Prostat büyümesinin erken bulgularından biri gece tuvalet ihtiyacıdır. Prostat büyümesi idrar zorluğuna neden olduğunda hastalar geceleri tuvalete sık sık gider ve gündüz de bu ihtiyaç devam eder. Geceleri tuvalete gitmenin en önemli sebepleri diyabet, kalp ve damar hastalıklarıdır. Bunun dışında yaşlanma ile beraber geceleri beyin hipofiz bezinden “anti diüretik hormon” salgılanması azalır ve geceleri üretilen idrar miktarı artar. Ön planda geceleri tuvalete gitme şikayeti olan hasta ayrıntılı bir şekilde incelenmelidir. Prostat dışı nedenlerle geceleri sık tuvalete giden erkekler, prostat büyümesi tedavisi alsa veya ameliyatı olsa da geceleri sık tuvalete gitme açısından fayda görmeyebilir.

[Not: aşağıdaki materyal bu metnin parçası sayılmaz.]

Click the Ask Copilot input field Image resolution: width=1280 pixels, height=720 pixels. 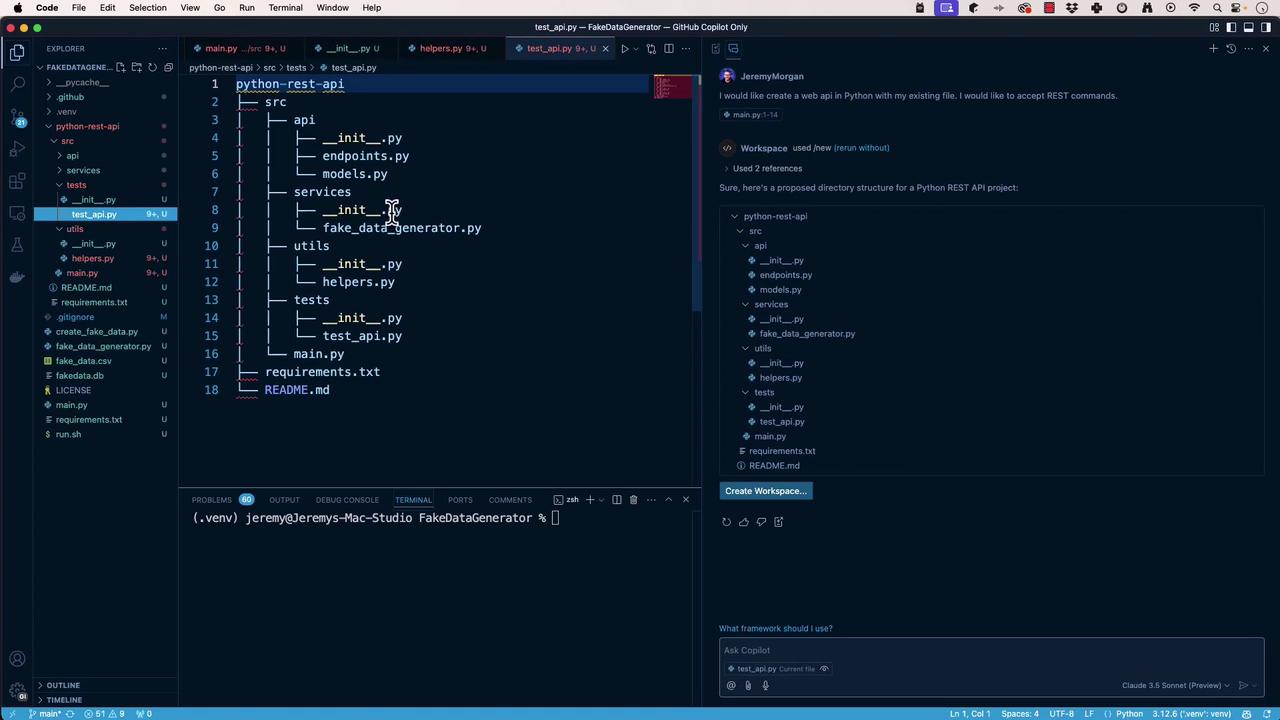coord(990,650)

AMELİYAT SONRASI OLUMSUZ ETKİLER

Klasik olarak kanama prostat ameliyatından sonra görülen en sık komplikasyondur. Ameliyat esnasında olursa prostat yeterli şekilde temizlenmeyebilir. Ameliyat sonrası olursa hasta tekrar ameliyat olmak zorunda kalabilir. Bunun dışında ameliyat sonrası idrar kanallarında darlık gelişmesi nadiren gelişen ama olduğunda hem doktor hem de hasta için can sıkan bir komplikasyondur. Üretra darlığı olmaması için mümkün olduğunca ince aletler ile çalışmak ve aletlerin bakımının tam olması önemlidir. Ameliyat sonrası idrar yollarında enfeksiyon da görülebilir.

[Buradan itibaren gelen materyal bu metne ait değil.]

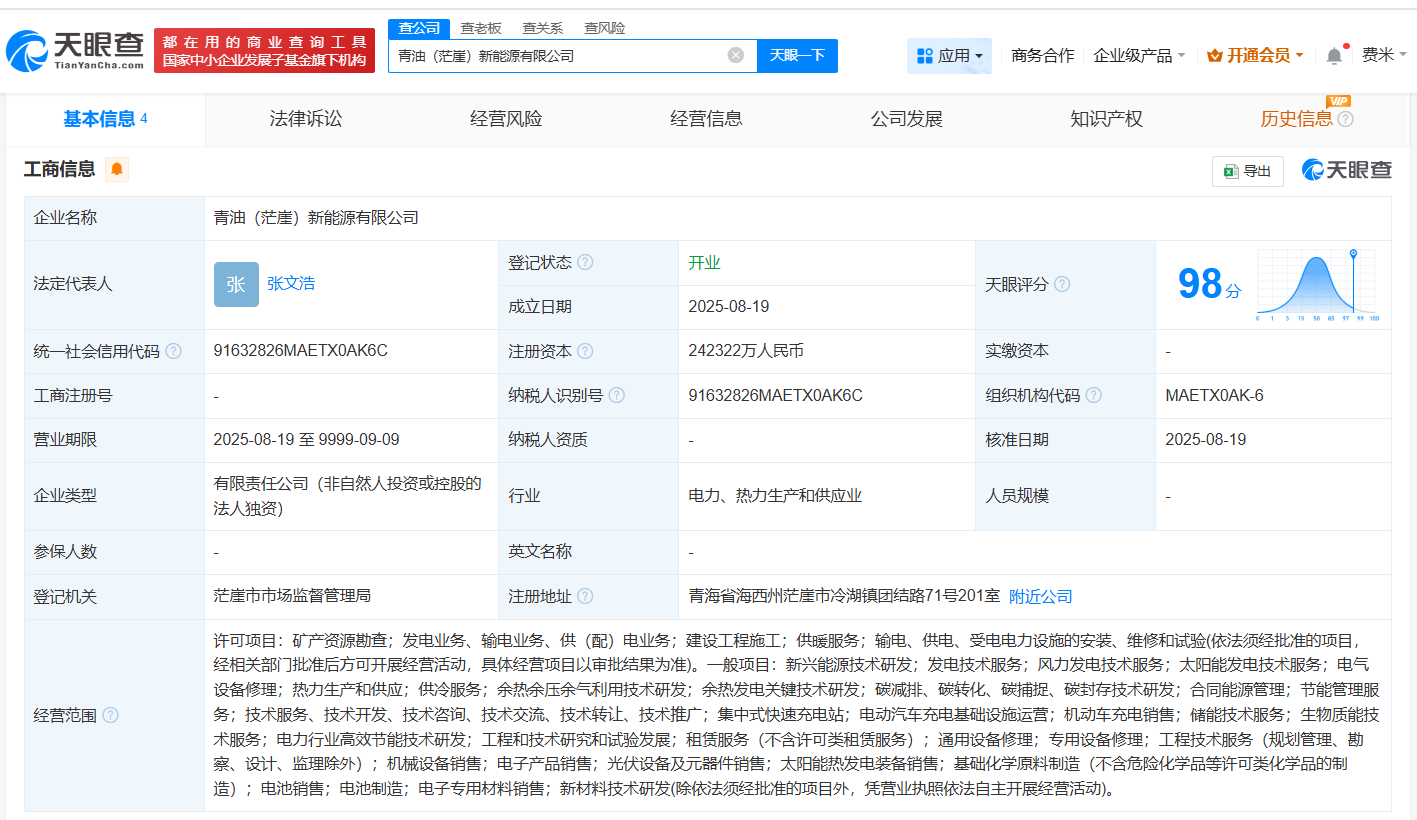Open the 应用 apps dropdown
The height and width of the screenshot is (820, 1417).
click(x=948, y=55)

KAFEİN VE ALKOLDEN UZAK DURULMALI

Gece tuvalete gidenler bu haberi okumalı - Resim: 1

Prostat hastalarının öncelikle idrar miktarını artıracak alkol ve kafein içeren içeceklerden uzak durması gerekir. Eğer prostat hastası gündüzleri seyahat ediyor ve sık tuvalete gitmekten şikayet ediyorsa, gündüz saatlerinde sıvı alımını kısıtlamak hasta için rahatlatıcı olabilir. İşeme üzerine etkisi olan ilaçların kullanım zamanları (idrar söktürücüler vb.) hastanın şikayetlerine göre düzenlenmelidir. Bunun dışında art arda 2 kez idrar yapmak hastaların şikayetlerini azaltabilir. Prostat hastalarının kabızlığa karşı önlem almaları ve beslenme düzenlerini buna göre oluşturmaları önerilir.

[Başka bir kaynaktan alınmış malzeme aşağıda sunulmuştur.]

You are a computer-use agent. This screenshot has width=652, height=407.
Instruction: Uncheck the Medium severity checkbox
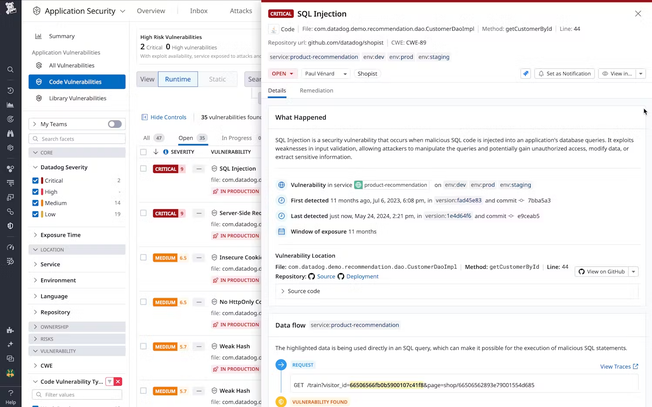pos(37,203)
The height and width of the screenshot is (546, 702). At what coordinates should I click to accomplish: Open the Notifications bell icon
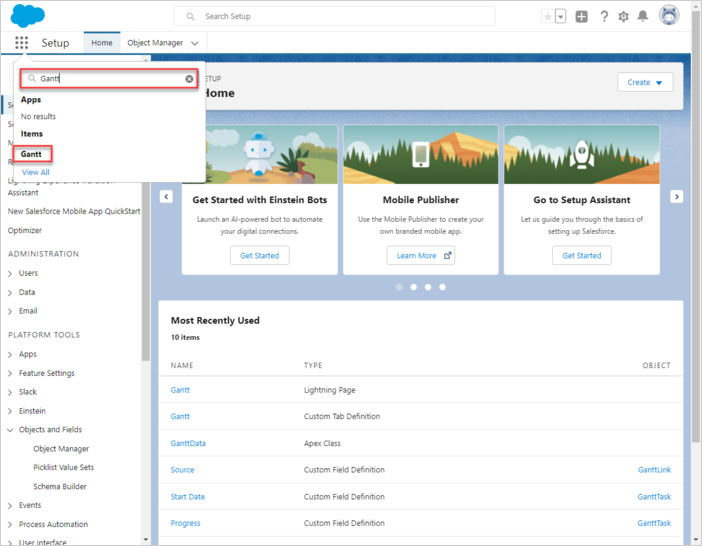[x=643, y=17]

YAŞA GÖRE DEĞERLENDİRİLMELİ

Gece tuvalete gidenler bu haberi okumalı - Resim: 2

PSA yıllardır prostat kanseri tanısında kullanılan ve herkes tarafından iyi bilinen, “fakat yanlış bilinen”, bir kan testidir. Prostata özgü antijen (PSA), erkek prostat bezi içindeki belirli hücreleri tarafından üretilen bir maddedir. PSA meniye prostat tarafından salgılanır, boşalma sonrası meninin sıvılaştırılmasını sağlar. Doktorlar tarafından prostat kanseri açısından riskli hastaları belirlemek için kullanılır. Hastanın prostat kanseri açısından riskli olduğunu ve ileri inceleme yapılması gerektiğinin işaretlerini verir. PSA prostat kanseri dışında, iyi huylu prostat büyümesi, prostat iltihabı sonucu da yükselebilir. PSA normal değerleri yaşa göre farklılık gösterir. Genel olarak laboratuvarlarda sınır değer <4 olarak verilir. PSA değerini yaşa göre değerlendirmek gerekir.